Is the Senate's new vote capture system as risky as e-voting?
By Richard Buckland, Roland Wen | iTNews
[Opinion] How to maintain trust in a high-quality electoral process.
This article was co-authored by Ian Brightwell, former director of IT at the New South Wales Electoral Commission.
A computerised system is being used for the first time in the 2016 election count for all Senate ballot papers to capture voters’ preferences.
On the surface, this process, conducted out of the public gaze, may not seem to have significant risk compared to electronic voting and electronic counting. However, it has similar risks to full-scale electronic voting.
Electronic election systems can fail catastrophically (wrong person elected), irreversibly (hold the election again?) and invisibly (could I notice if my vote was counted incorrectly?). This is significantly different from commercial systems such as electronic banking.

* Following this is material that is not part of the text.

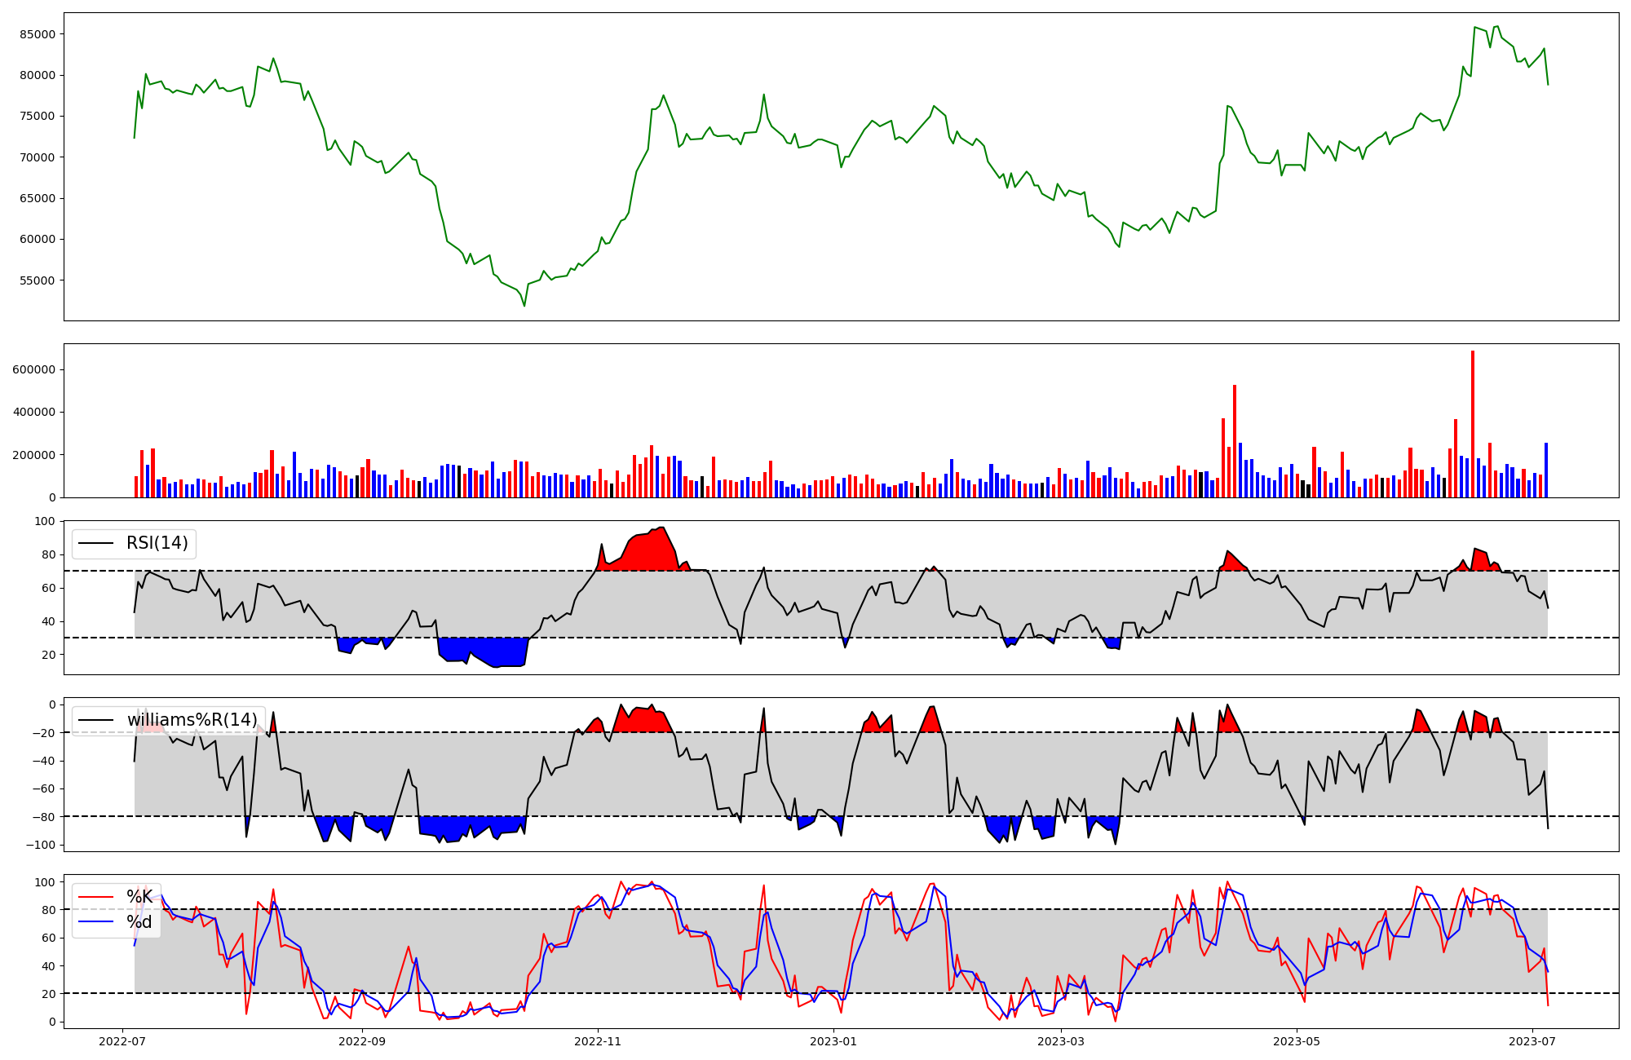
Task: Click the 2022-11 x-axis date label
Action: [x=598, y=1041]
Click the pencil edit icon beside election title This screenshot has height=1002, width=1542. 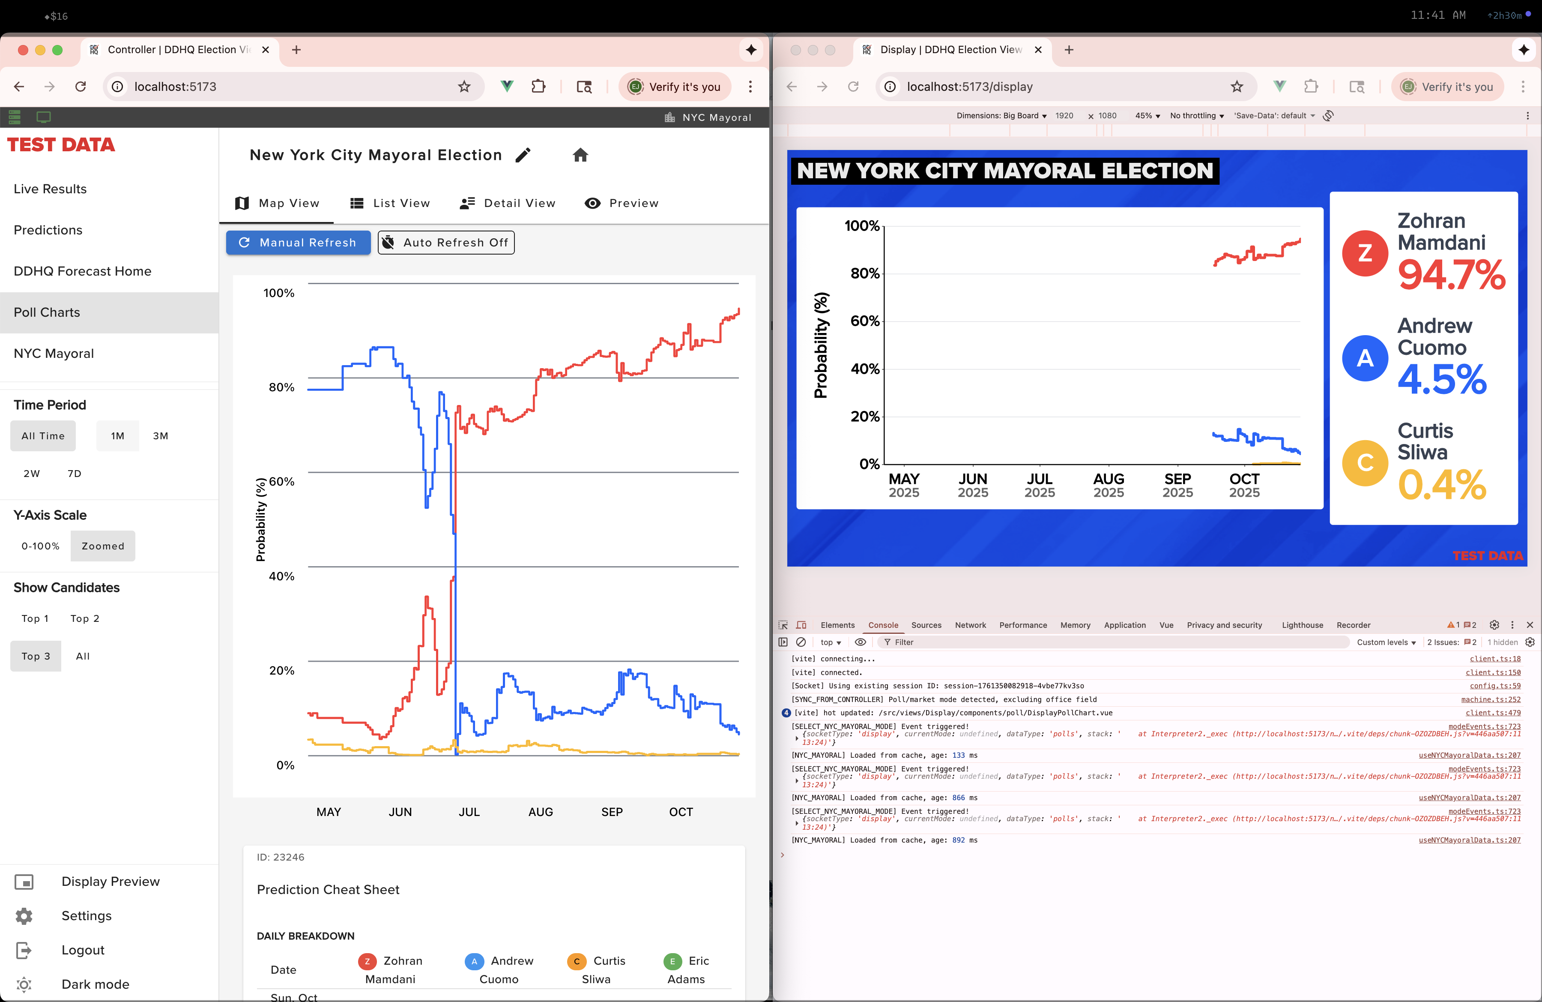pos(523,155)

Accordingly, electronic election systems need to be engineered extremely carefully to control the risk and rate of flaws and bugs, and be developed and operated openly with scrutiny so that bugs, errors and vulnerabilities, which will inevitably be present, can be detected before they have a difficult-to-reverse impact.
However, the new Senate vote capture system had to be built rapidly, with little time for design or testing, and is being operated in a way that allows only part of the process to be scrutinised.
There are risks that time pressures over the next few weeks may encourage shortcuts to be taken that would further reduce the level of scrutiny, and also reduce the integrity of the vote capture process. This new system may well prove to be the weakest link in the election process.